La mission de l'éducation nationale consiste donc, d'abord et avant tout, à favoriser l'acquisition des fondamentaux pour chaque enfant de notre pays : lire, écrire, compter et respecter autrui.

Savoir pour s'intégrer dans notre société et s'y épanouir, mais aussi pour avancer et faire avancer son pays. Rappelons, à la suite de Nelson Mandela, que l'« éducation est l'arme la plus puissante qu'on puisse utiliser pour changer le monde ».

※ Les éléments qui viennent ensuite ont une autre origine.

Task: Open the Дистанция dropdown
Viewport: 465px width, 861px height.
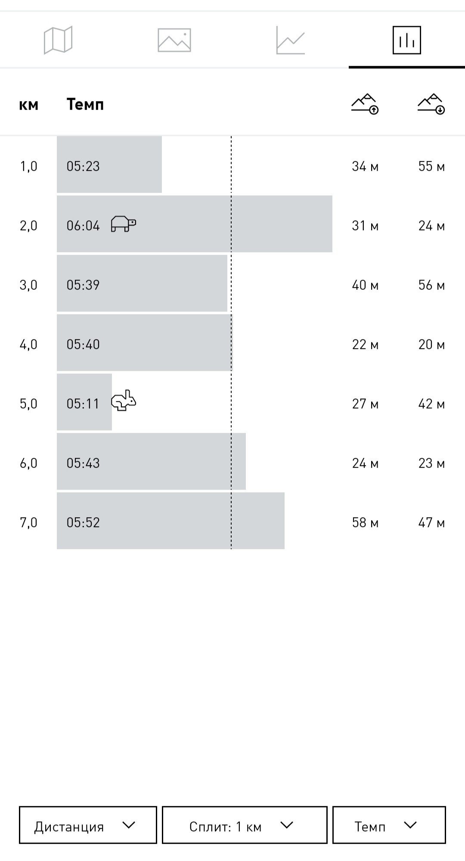Action: (x=88, y=825)
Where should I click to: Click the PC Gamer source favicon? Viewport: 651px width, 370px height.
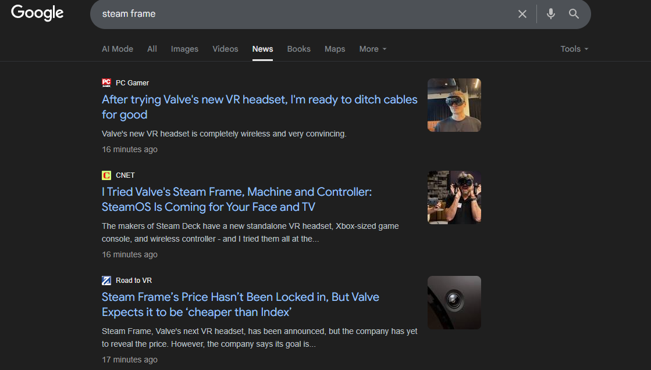(106, 82)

Pour remettre cette mission au cœur de l'école, monsieur le ministre, vous portez une politique éducative de progrès social. À cette fin, vous avez mis en place des dispositifs spécifiques à l'école primaire, un lieu où se joue la réussite scolaire de nos enfants.

Citons en particulier le renforcement de l'enseignement du français et des mathématiques, l'évaluation des élèves en début et milieu de CP et en CE1, le dédoublement des classes en CP et en réseau d'éducation prioritaire renforcée. Après une année d'application, cette dernière mesure a été élargie au CE1 et aux réseaux d'éducation prioritaire. Monsieur le ministre, nous avons été séduits par cette dernière mesure d'équité sociale puis convaincus.

Cependant, nous ne naissons pas tous libres et égaux, nous le devenons. Comment aller plus loin pour réduire encore davantage les inégalités sociales à l'école ? (Applaudissements sur les bancs du groupe LaREM.)

La réponse — M. Jean-Michel Blanquer, ministre de l'éducation nationale

Madame la députée, je vous remercie pour votre question qui me permet de revenir sur cette rentrée scolaire. Nous approfondissons cette année le sillon creusé à la rentrée 2017. Chacune des mesures que vous avez citées correspond à un engagement pris il y a plus d'un an, ce qui témoigne de la continuité de notre politique.

Le plus important, vous l'avez rappelé, est de transmettre aux enfants les savoirs fondamentaux : lire, écrire, compter, respecter autrui. La maîtrise du français et des mathématiques est essentielle.

Concrètement, cette rentrée se caractérise par des évolutions pédagogiques. En particulier, ce ne sont plus 60 000 élèves mais 190 000 élèves qui bénéficient de la mesure de dédoublement des classes de CP et de CE1.

J'ai pu constater, suite aux visites que j'ai faites en ce début d'année des classes de CE1 concernées par la mesure, que 100 % des élèves sont des lecteurs. L'année précédente, les mêmes cohortes ne comptaient que 50 % de lecteurs. (Applaudissements sur les bancs des groupes LaREM et MODEM.) C'est une avancée considérable.

Bien évidemment, elle n'est pas la seule. Vous avez rappelé les évaluations de début d'année en CP, CE1, sixième et seconde. Elles seront le levier de transformations fondamentales.

Ces mesures permettent d'élever le niveau général tout en restant des mesures de justice sociale. Tous les enfants de France doivent maîtriser les savoirs fondamentaux et être en mesure de faire des choix à partir du lycée.

C'est pourquoi nous avons introduit de nouvelles mesures pour les classes de seconde : cinquante-deux heures seront désormais consacrées à l'orientation et un test de positionnement permettra de développer l'aide personnalisée en français et en mathématiques.

Nous creusons donc le sillon. Nous ne nous sommes pas fixés pour objectif d'instaurer de nouvelles mesures chaque année, mais au contraire de mettre à profit le quinquennat pour approfondir notre politique au service de l'égalité réelle pour tous. (Applaudissements sur les bancs des groupes LaREM et MODEM.)